*Instructions for the task*. Look through the data for the string "computer". Copy every line where it is found.

*Source material*.
=== Section Start ===
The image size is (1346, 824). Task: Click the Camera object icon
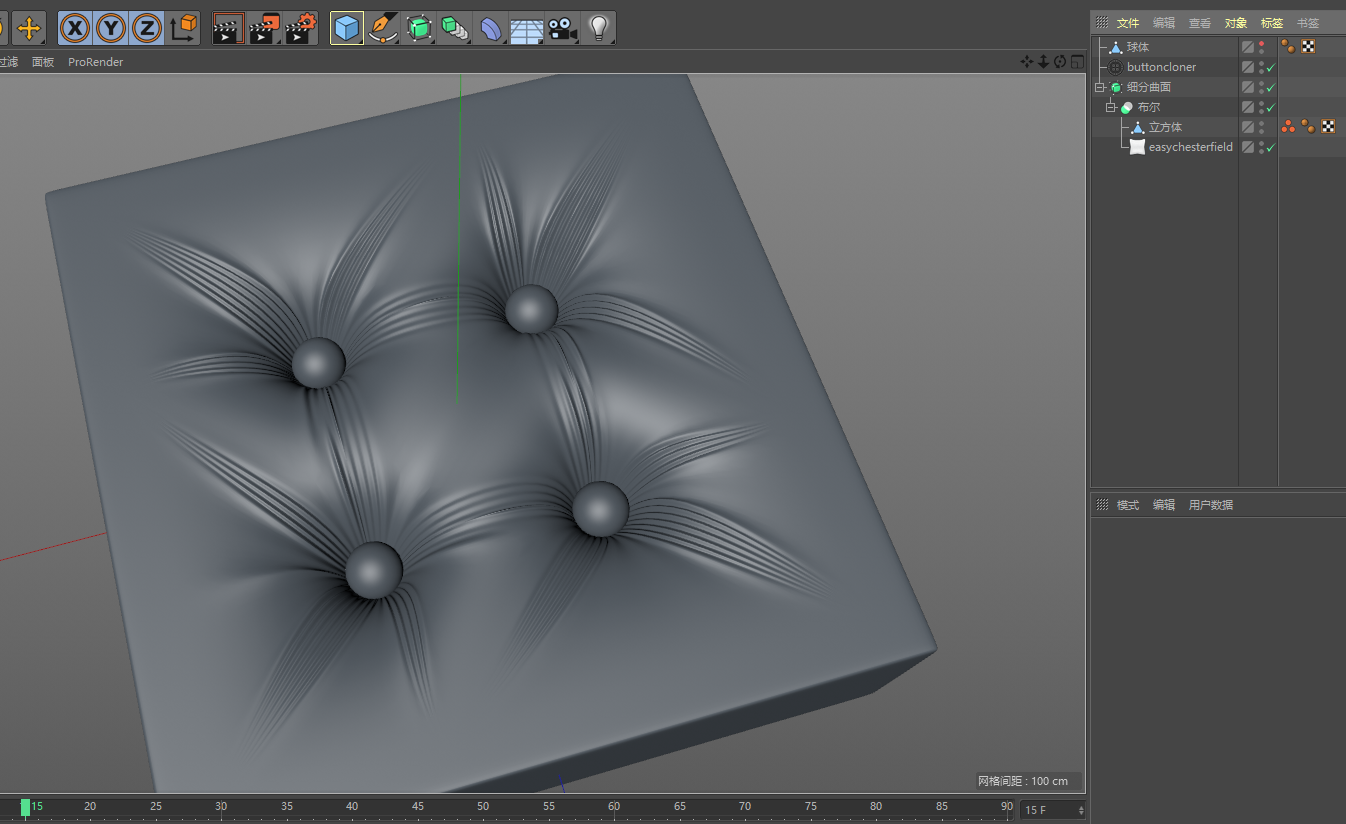click(x=562, y=28)
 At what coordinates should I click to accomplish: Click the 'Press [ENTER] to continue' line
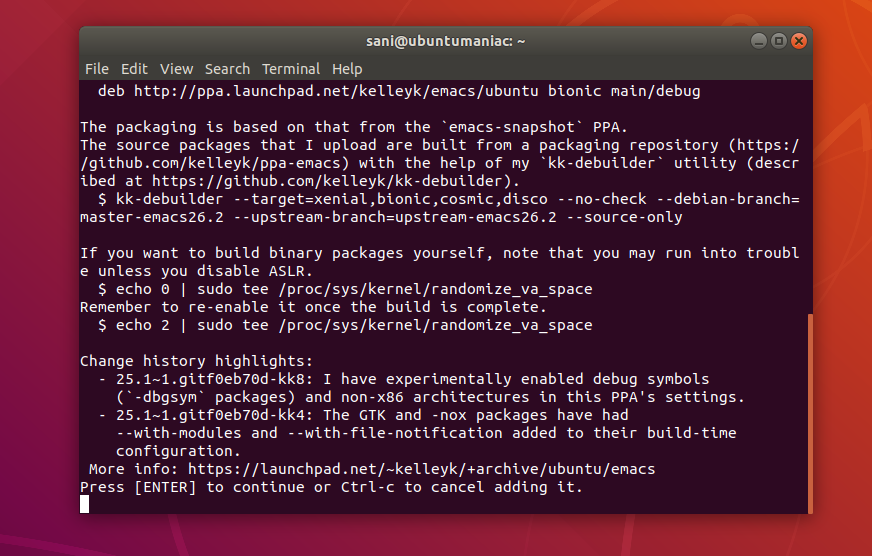pos(331,487)
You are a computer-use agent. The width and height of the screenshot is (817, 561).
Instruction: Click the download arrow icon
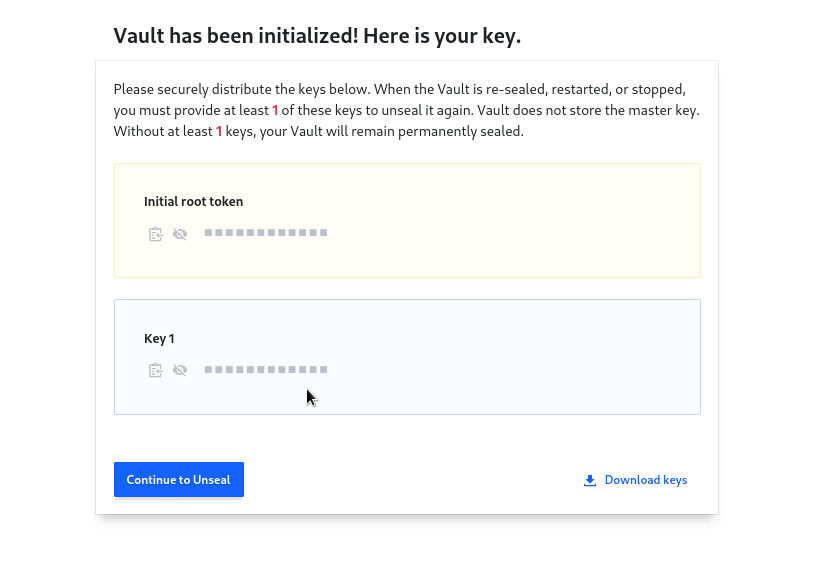tap(590, 480)
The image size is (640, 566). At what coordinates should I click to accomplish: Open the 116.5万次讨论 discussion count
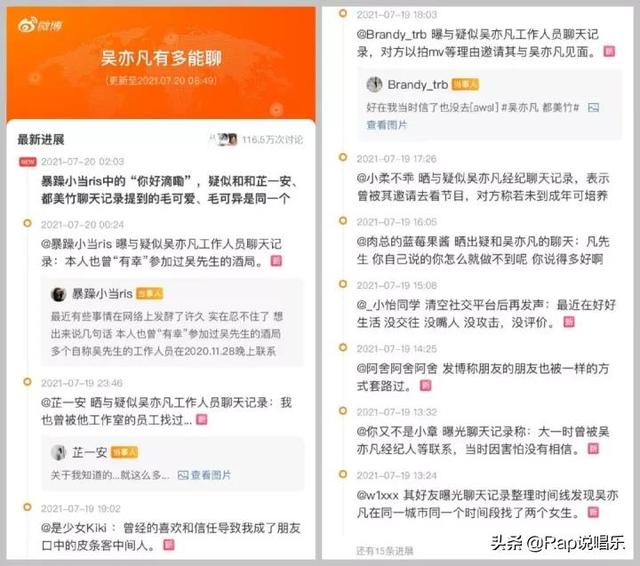click(272, 140)
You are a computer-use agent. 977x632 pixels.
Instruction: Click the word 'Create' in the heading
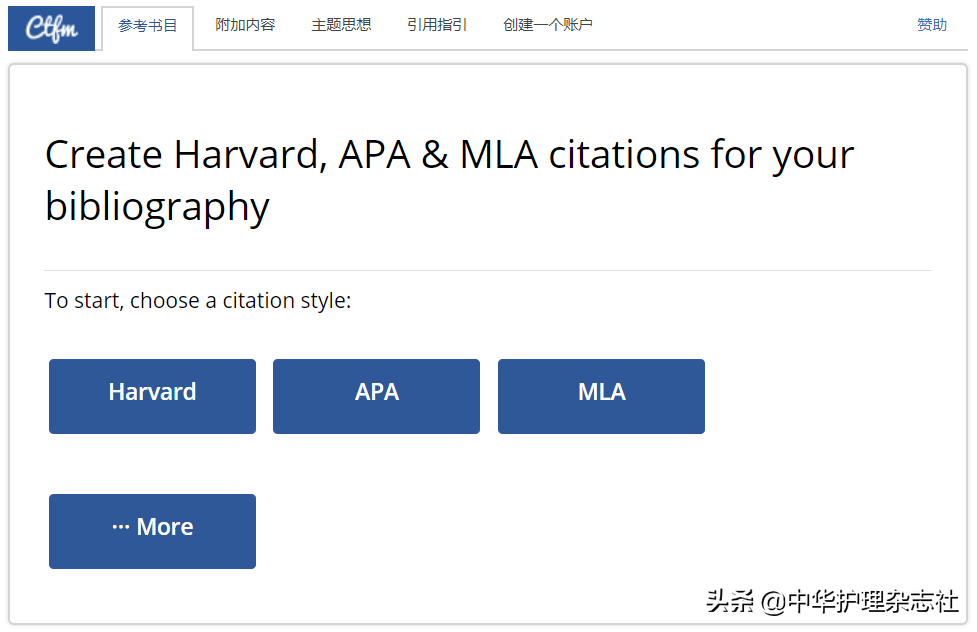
=== Section End ===
*Output of the task*.
You are a computer-use agent. The width and height of the screenshot is (817, 561).
You are a computer-use agent. 977x632 pixels.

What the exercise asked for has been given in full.